Stored data

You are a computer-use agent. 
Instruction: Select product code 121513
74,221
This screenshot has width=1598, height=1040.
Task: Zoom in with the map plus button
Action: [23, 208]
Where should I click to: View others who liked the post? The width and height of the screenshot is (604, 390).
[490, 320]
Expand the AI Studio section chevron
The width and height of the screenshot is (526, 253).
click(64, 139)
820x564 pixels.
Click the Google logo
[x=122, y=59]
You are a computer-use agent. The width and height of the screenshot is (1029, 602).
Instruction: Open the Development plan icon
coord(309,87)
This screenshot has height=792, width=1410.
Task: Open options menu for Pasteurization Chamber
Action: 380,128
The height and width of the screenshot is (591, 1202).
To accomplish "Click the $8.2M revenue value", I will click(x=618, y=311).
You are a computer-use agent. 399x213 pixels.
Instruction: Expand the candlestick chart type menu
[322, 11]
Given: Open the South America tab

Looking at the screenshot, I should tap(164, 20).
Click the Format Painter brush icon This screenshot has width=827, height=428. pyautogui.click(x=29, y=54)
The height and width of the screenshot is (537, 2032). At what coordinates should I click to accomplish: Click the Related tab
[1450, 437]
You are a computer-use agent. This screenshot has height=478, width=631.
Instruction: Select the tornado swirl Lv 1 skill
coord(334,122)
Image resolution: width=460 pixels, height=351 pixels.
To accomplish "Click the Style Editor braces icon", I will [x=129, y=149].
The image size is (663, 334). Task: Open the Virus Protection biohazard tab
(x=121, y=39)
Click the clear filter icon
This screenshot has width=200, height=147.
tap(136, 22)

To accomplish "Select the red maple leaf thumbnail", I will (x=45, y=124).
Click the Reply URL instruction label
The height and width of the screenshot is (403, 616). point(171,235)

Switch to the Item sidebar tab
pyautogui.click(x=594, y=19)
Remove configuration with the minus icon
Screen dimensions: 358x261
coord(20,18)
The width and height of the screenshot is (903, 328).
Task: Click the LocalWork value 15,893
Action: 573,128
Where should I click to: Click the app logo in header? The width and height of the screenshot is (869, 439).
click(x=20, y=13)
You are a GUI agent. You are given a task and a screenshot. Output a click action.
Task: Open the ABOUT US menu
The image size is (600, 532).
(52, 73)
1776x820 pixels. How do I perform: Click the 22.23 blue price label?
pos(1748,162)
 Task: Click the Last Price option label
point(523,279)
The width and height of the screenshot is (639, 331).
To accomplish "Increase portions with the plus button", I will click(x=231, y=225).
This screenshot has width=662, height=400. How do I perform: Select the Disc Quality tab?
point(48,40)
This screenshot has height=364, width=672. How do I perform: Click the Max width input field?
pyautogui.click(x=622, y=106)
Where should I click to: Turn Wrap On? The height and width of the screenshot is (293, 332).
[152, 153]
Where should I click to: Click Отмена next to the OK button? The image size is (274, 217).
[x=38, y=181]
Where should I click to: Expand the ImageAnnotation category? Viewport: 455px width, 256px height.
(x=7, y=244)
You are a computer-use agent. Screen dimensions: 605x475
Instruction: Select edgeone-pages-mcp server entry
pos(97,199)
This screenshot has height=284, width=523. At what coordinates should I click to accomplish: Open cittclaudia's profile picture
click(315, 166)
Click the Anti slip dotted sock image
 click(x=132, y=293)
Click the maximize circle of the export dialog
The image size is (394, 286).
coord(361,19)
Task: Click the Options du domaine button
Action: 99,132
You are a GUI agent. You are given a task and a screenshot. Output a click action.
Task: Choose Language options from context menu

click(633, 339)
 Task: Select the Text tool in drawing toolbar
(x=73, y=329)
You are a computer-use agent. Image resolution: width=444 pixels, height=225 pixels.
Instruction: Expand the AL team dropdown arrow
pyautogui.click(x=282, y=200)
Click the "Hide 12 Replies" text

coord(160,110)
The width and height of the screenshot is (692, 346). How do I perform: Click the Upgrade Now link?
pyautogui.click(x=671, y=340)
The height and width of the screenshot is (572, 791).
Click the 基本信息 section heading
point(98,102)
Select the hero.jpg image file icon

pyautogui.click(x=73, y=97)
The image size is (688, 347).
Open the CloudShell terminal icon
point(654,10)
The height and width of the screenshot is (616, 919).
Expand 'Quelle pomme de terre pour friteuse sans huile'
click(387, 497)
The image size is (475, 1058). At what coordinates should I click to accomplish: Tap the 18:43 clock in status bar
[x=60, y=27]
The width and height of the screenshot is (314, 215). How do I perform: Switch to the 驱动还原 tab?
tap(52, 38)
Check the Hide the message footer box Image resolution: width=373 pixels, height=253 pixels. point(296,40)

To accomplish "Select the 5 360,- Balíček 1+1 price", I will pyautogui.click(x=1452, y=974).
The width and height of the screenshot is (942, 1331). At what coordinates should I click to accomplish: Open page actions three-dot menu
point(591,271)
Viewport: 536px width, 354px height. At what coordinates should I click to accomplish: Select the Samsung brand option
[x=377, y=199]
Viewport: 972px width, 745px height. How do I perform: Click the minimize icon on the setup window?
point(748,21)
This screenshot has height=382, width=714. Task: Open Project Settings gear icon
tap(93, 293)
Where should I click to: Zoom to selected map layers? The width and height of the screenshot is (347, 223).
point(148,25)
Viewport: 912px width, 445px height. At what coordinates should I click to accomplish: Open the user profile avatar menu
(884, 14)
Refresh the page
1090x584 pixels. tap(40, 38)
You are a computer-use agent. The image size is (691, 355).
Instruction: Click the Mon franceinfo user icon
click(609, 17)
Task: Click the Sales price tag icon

PROBLEM DETAILS: With no line skipped, copy the entries exactly as written.

YOUR RESPONSE:
You are a computer-use agent. 
Instruction: Select product code 121513
74,221
This screenshot has width=1598, height=1040.
Task: Zoom in with the map plus button
Action: [23, 208]
Where should I click to: View others who liked the post? The width and height of the screenshot is (604, 390).
[490, 320]
Expand the AI Studio section chevron
The width and height of the screenshot is (526, 253).
click(64, 139)
820x564 pixels.
Click the Google logo
[x=122, y=59]
You are a computer-use agent. The width and height of the screenshot is (1029, 602).
Instruction: Open the Development plan icon
coord(309,87)
This screenshot has height=792, width=1410.
Task: Open options menu for Pasteurization Chamber
Action: 380,128
The height and width of the screenshot is (591, 1202).
To accomplish "Click the $8.2M revenue value", I will click(x=618, y=311).
You are a computer-use agent. 399x213 pixels.
Instruction: Expand the candlestick chart type menu
[322, 11]
Given: Open the South America tab

Looking at the screenshot, I should tap(164, 20).
Click the Format Painter brush icon This screenshot has width=827, height=428. pyautogui.click(x=29, y=54)
The height and width of the screenshot is (537, 2032). At what coordinates should I click to accomplish: Click the Related tab
[1450, 437]
You are a computer-use agent. This screenshot has height=478, width=631.
Instruction: Select the tornado swirl Lv 1 skill
coord(334,122)
Image resolution: width=460 pixels, height=351 pixels.
To accomplish "Click the Style Editor braces icon", I will [x=129, y=149].
The image size is (663, 334). Task: Open the Virus Protection biohazard tab
(x=121, y=39)
Click the clear filter icon
This screenshot has width=200, height=147.
tap(136, 22)

To accomplish "Select the red maple leaf thumbnail", I will (x=45, y=124).
Click the Reply URL instruction label
The height and width of the screenshot is (403, 616). point(171,235)

Switch to the Item sidebar tab
pyautogui.click(x=594, y=19)
Remove configuration with the minus icon
Screen dimensions: 358x261
coord(20,18)
The width and height of the screenshot is (903, 328).
Task: Click the LocalWork value 15,893
Action: 573,128
Where should I click to: Click the app logo in header? The width and height of the screenshot is (869, 439).
click(x=20, y=13)
You are a GUI agent. You are given a task and a screenshot. Output a click action.
Task: Open the ABOUT US menu
The image size is (600, 532).
(52, 73)
1776x820 pixels. How do I perform: Click the 22.23 blue price label?
pos(1748,162)
 Task: Click the Last Price option label
point(523,279)
The width and height of the screenshot is (639, 331).
To accomplish "Increase portions with the plus button", I will click(x=231, y=225).
This screenshot has width=662, height=400. How do I perform: Select the Disc Quality tab?
point(48,40)
This screenshot has height=364, width=672. How do I perform: Click the Max width input field?
pyautogui.click(x=622, y=106)
Where should I click to: Turn Wrap On? The height and width of the screenshot is (293, 332).
[152, 153]
Where should I click to: Click Отмена next to the OK button? The image size is (274, 217).
[x=38, y=181]
Where should I click to: Expand the ImageAnnotation category? Viewport: 455px width, 256px height.
(x=7, y=244)
You are a computer-use agent. Screen dimensions: 605x475
Instruction: Select edgeone-pages-mcp server entry
pos(97,199)
This screenshot has height=284, width=523. At what coordinates should I click to accomplish: Open cittclaudia's profile picture
click(315, 166)
Click the Anti slip dotted sock image
 click(x=132, y=293)
Click the maximize circle of the export dialog
The image size is (394, 286).
coord(361,19)
Task: Click the Options du domaine button
Action: 99,132
You are a GUI agent. You are given a task and a screenshot. Output a click action.
Task: Choose Language options from context menu

click(633, 339)
 Task: Select the Text tool in drawing toolbar
(x=73, y=329)
You are a computer-use agent. Image resolution: width=444 pixels, height=225 pixels.
Instruction: Expand the AL team dropdown arrow
pyautogui.click(x=282, y=200)
Click the "Hide 12 Replies" text

coord(160,110)
The width and height of the screenshot is (692, 346). How do I perform: Click the Upgrade Now link?
pyautogui.click(x=671, y=340)
The height and width of the screenshot is (572, 791).
Click the 基本信息 section heading
point(98,102)
Select the hero.jpg image file icon

pyautogui.click(x=73, y=97)
The image size is (688, 347).
Open the CloudShell terminal icon
point(654,10)
The height and width of the screenshot is (616, 919).
Expand 'Quelle pomme de terre pour friteuse sans huile'
click(387, 497)
The image size is (475, 1058). At what coordinates should I click to accomplish: Tap the 18:43 clock in status bar
[x=60, y=27]
The width and height of the screenshot is (314, 215). How do I perform: Switch to the 驱动还原 tab?
tap(52, 38)
Check the Hide the message footer box Image resolution: width=373 pixels, height=253 pixels. point(296,40)

To accomplish "Select the 5 360,- Balíček 1+1 price", I will pyautogui.click(x=1452, y=974).
The width and height of the screenshot is (942, 1331). At what coordinates should I click to accomplish: Open page actions three-dot menu
point(591,271)
Viewport: 536px width, 354px height. At what coordinates should I click to accomplish: Select the Samsung brand option
[x=377, y=199]
Viewport: 972px width, 745px height. How do I perform: Click the minimize icon on the setup window?
point(748,21)
This screenshot has height=382, width=714. Task: Open Project Settings gear icon
tap(93, 293)
Where should I click to: Zoom to selected map layers? The width and height of the screenshot is (347, 223).
point(148,25)
Viewport: 912px width, 445px height. At what coordinates should I click to accomplish: Open the user profile avatar menu
(884, 14)
Refresh the page
1090x584 pixels. tap(40, 38)
You are a computer-use agent. The image size is (691, 355).
Instruction: Click the Mon franceinfo user icon
click(609, 17)
Task: Click the Sales price tag icon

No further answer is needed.